**ИСХОДНЫЙ ДОКУМЕНТ:**
– Прошу вас, дайте ей шанс быть вам полезной. Может, и выдержит. У нее есть данные, но надо научиться терпеть зрелище чужих страданий.
Харви попытался провести со мной подобие собеседования, но я не владела собой: в тот день от лейкоза умерла четырехлетняя девочка. Однако назавтра утром я явилась к нему на этаж на работу, и так началось мое пожизненное сотрудничество с человеком, который восемь лет спустя стал моим мужем.
Вскоре после этого в Мемориальный институт имени Розуэлла Парка приехала на врачебную конференцию знаменитая Элизабет Кюблер-Росс, автор сенсационной книги “О смерти и умирании”. Это она первой выявила пять стадий реакции на смерть и у пациентов, и у их родных и близких: отрицание, гнев, торг, депрессию и принятие. Основной упор она делала на принятие: достигнуть его трудно, однако оно все же приносит некоторое облегчение, умиротворение, а иногда даже позволяет острее ощутить ценность главного в жизни и смерти и обрести драгоценный внутренний покой.
Кюблер-Росс говорила вдумчиво и спокойно, и в ее словах сквозило такое сострадание, что я набралась храбрости и задала ей вопрос после доклада:
– Что бы вы сказали мне, если бы я попросила у вас совета, как сообщать терминальным пациентам, сколько им еще осталось?

**ПРЕДОСТАВЛЕННЫЕ МАТЕРИАЛЫ:**
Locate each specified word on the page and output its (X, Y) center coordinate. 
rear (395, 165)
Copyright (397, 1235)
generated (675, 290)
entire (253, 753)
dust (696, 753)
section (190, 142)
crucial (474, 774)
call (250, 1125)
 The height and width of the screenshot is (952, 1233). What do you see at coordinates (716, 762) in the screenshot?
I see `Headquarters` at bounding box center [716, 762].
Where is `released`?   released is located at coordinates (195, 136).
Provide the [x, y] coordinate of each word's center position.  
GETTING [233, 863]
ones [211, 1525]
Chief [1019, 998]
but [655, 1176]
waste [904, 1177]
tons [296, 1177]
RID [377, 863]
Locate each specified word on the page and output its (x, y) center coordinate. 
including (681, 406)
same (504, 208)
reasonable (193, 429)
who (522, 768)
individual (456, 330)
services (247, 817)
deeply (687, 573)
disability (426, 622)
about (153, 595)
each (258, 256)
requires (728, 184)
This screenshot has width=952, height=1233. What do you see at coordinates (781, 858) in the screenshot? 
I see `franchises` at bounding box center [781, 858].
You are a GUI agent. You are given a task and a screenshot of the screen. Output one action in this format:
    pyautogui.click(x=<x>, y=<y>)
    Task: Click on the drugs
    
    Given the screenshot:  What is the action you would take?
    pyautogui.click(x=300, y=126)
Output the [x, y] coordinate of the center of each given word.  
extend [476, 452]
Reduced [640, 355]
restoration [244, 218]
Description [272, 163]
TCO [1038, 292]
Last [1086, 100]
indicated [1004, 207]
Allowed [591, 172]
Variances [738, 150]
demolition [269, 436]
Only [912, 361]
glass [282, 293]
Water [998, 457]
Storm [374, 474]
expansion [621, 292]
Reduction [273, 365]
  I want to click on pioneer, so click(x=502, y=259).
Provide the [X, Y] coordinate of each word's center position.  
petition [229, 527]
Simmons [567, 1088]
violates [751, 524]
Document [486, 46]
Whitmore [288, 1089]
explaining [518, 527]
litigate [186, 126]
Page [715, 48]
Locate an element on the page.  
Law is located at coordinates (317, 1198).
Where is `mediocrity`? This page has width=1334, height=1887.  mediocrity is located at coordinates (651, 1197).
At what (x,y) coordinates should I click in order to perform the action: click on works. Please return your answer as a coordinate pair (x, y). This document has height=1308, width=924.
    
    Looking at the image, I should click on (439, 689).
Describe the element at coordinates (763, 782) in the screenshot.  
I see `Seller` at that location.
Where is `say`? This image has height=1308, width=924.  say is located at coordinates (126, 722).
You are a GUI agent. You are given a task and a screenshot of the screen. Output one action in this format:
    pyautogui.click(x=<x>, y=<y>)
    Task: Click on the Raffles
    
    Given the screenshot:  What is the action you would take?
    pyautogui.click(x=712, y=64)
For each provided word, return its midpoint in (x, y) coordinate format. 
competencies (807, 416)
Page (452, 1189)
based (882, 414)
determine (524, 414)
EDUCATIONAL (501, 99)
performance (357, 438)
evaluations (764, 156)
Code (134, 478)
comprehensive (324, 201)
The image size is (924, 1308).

**ЦЕЛЬ УПРАЖНЕНИЯ:** Выведите из отрывка о встрече с Кюблер-Росс дословно весь фрагмент от слов «Кюблер-Росс говорила вдумчиво» до слов «им еще осталось?» включительно.

**ОТВЕТ К УПРАЖНЕНИЮ:**
Кюблер-Росс говорила вдумчиво и спокойно, и в ее словах сквозило такое сострадание, что я набралась храбрости и задала ей вопрос после доклада:
– Что бы вы сказали мне, если бы я попросила у вас совета, как сообщать терминальным пациентам, сколько им еще осталось?